La Justicia declara nulo el despido disciplinario de José Antonio Rodríguez Fontal y obliga a las entidades gestoras de La Moraleja a pagarle más de 75.000 euros en salarios.
Un tribunal ha declarado nulo el despido de José Antonio Rodríguez Fontal, jefe de seguridad de la urbanización de La Moraleja. La magistrada Marta Martín-Pintado condena a Seguridad La Moraleja SLU y a la Entidad de Conservación de La Moraleja a readmitirle y abonarle todos los salarios dejados de percibir desde el 17 de junio de 2024.
La sentencia estima la demanda del trabajador, que pedía la nulidad por vulneración de derechos fundamentales. Aplica el Estatuto de los Trabajadores, que refuerza la protección de quienes solicitan medidas de conciliación y limita estos despidos a procedentes o nulos. La cercanía entre la reducción de jornada solicitada el 8 de mayo de 2024 para cuidar de su hija menor de doce años y el despido disciplinario, apenas cuarenta días después, es clave en la resolución.
Críticas a la carta de despido del jefe de seguridad de La Moraleja
El tribunal pone el foco en la deficiente carta de despido. La resolución señala que la comunicación «no cumple con las exigencias legales y jurisprudenciales» porque recoge imputaciones genéricas, abstractas y sin concretar hechos ni fechas. En el juicio se comprobó que muchas acusaciones no se acreditaron y que otras, como las supuestas reuniones con propietarios en bares y restaurantes, nada tenían que ver con las funciones del puesto.
Informe de la consultora Cuesta, falta de análisis y sanción desproporcionada
Otro elemento clave es el informe en que se apoya la decisión extintiva. La carta se basaba en un «informe de situación» de la consultora Cuesta Proyectos y Consultores SL firmado el 17 de junio de 2024, el mismo día en que se envió el burofax de despido.
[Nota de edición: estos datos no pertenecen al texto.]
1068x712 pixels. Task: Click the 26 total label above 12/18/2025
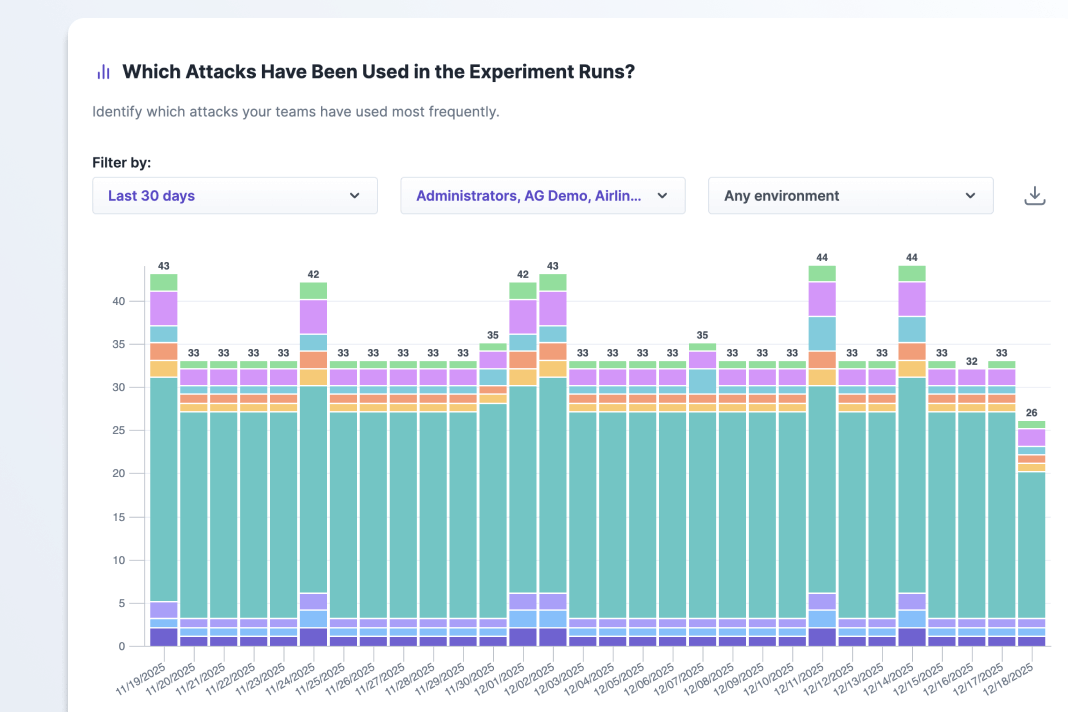click(x=1032, y=412)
La magistrada considera «cuanto menos sorprendente» que se tomara la decisión sin margen para analizar el documento y recuerda que uno de sus autores indicó que el informe evaluaba medios técnicos, operativa y cumplimiento de la normativa de seguridad privada, no el desempeño del trabajador. La falta de sanciones previas en casi tres décadas de servicio refuerza la conclusión de que la sanción de despido disciplinario era desproporcionada.
Protección de la conciliación familiar y advertencia a las empresas que despiden
El 8 de mayo de 2024, Rodríguez Fontal pidió reducir su jornada de 40 a 35 horas semanales para cuidar de su hija menor de doce años, con efectos desde el 15 de julio. La sentencia aplica la nulidad objetiva del Estatuto de los Trabajadores al no probarse que el despido respondiera a motivos ajenos a ese derecho de conciliación. Las empresas condenadas pueden recurrir ante la Sala de lo Social del Tribunal Superior de Justicia de Madrid en cinco días y deberán abonar salarios de tramitación hasta la reincorporación, resolución que refuerza la exigencia de justificar los despidos tras solicitudes de conciliación.